• Work instructions:
Locate the line that contains "Viewport: 635px width, 357px height.". Retype it and every line after it to the end of the records, exactly, but not the pictures.

[Stored records]
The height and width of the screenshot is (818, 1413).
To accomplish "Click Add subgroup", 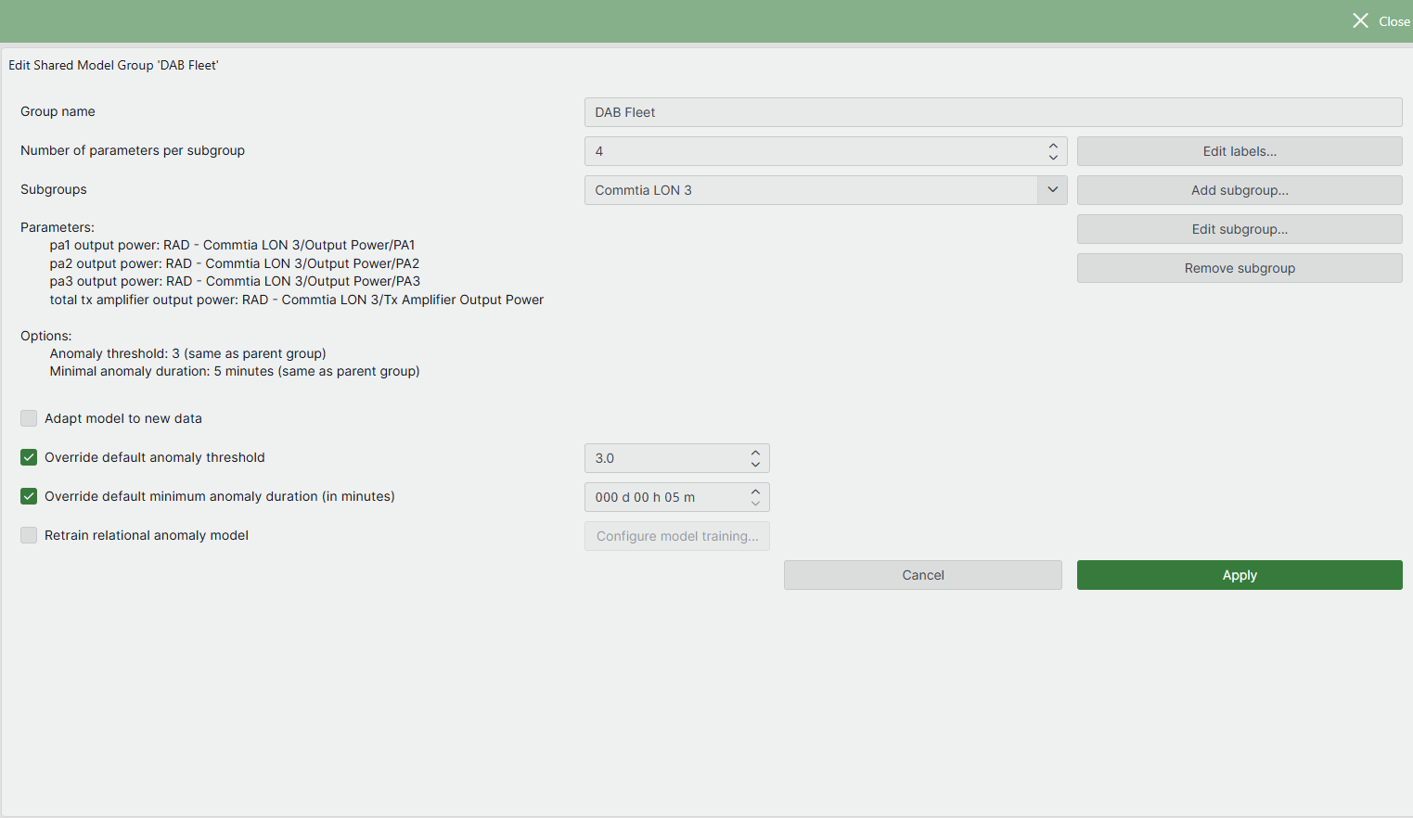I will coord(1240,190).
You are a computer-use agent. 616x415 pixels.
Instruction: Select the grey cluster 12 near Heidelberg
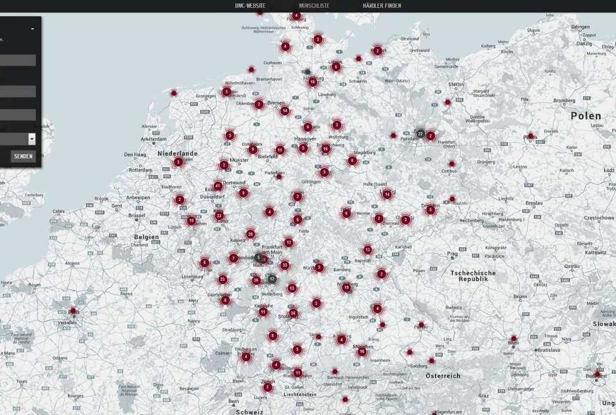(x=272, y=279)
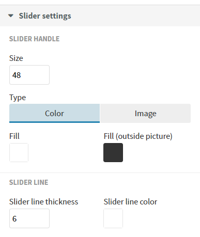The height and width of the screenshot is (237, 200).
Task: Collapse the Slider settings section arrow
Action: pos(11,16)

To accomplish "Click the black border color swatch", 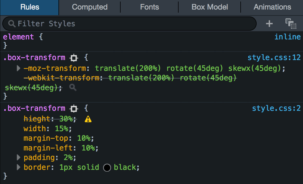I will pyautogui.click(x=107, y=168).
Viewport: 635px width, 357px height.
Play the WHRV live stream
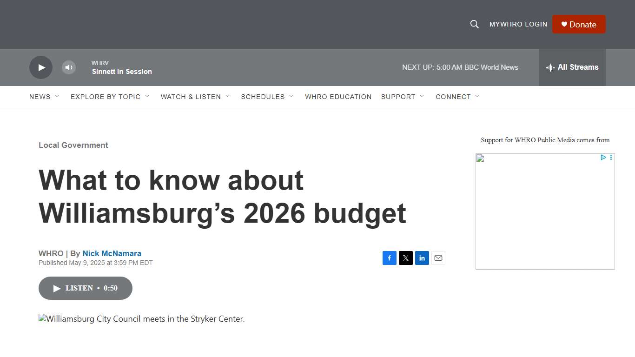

• Answer for the task:
Viewport: 635px width, 357px height.
Play the WHRV live stream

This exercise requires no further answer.